Task instructions: Every record, apart from its pictures, should be repeated exactly.

=== Begin Enclosure ===

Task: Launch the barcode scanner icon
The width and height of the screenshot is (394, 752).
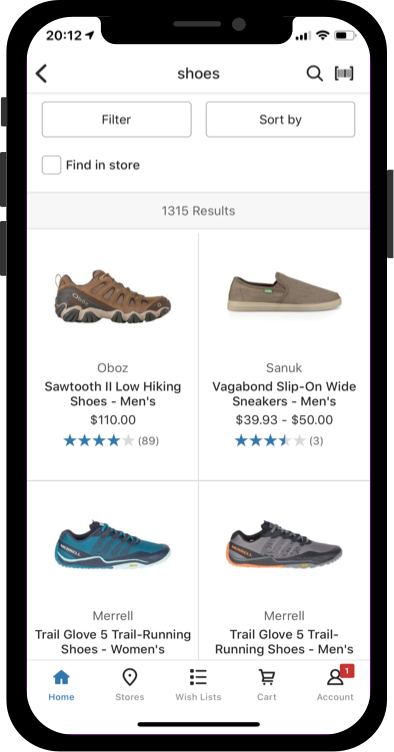Action: (344, 73)
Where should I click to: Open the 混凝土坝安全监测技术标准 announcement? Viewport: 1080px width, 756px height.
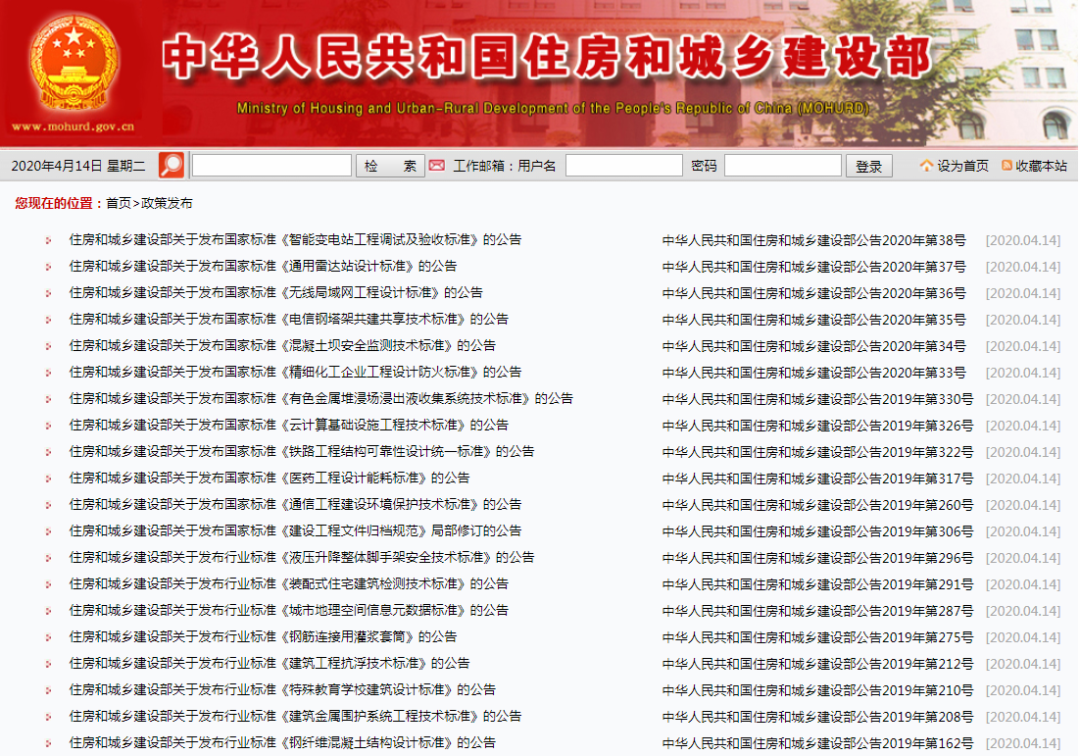pyautogui.click(x=282, y=346)
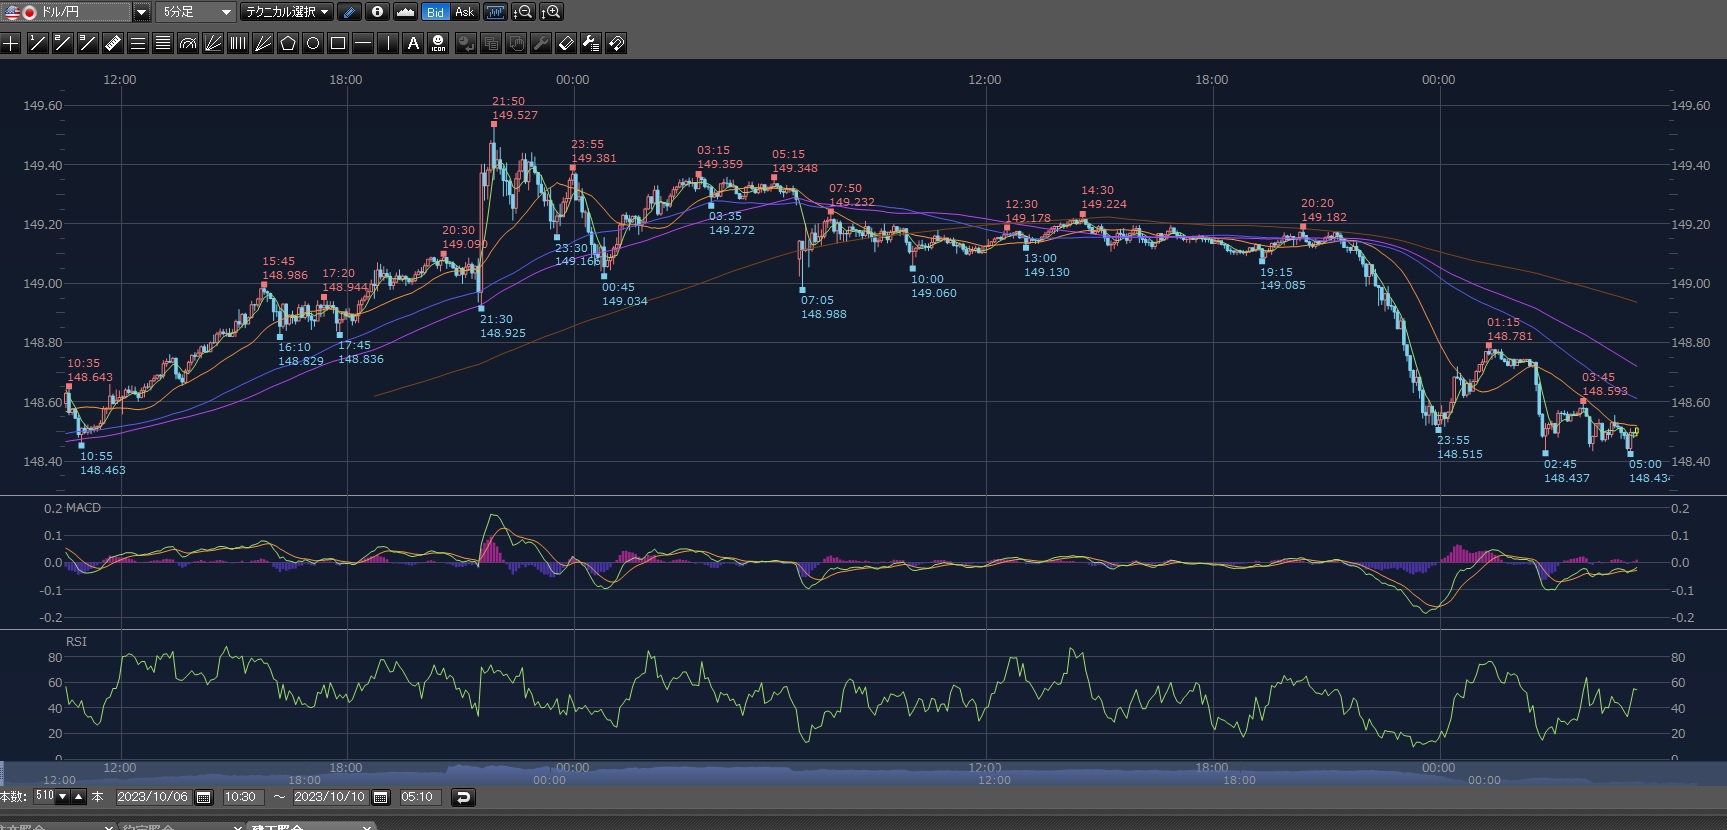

=== End Enclosure ===

Exercise response:
Task: Launch the barcode scanner icon
The width and height of the screenshot is (394, 752).
Action: (344, 73)
Where should I click to: Open the 混凝土坝安全监测技术标准 announcement? Viewport: 1080px width, 756px height.
pyautogui.click(x=282, y=346)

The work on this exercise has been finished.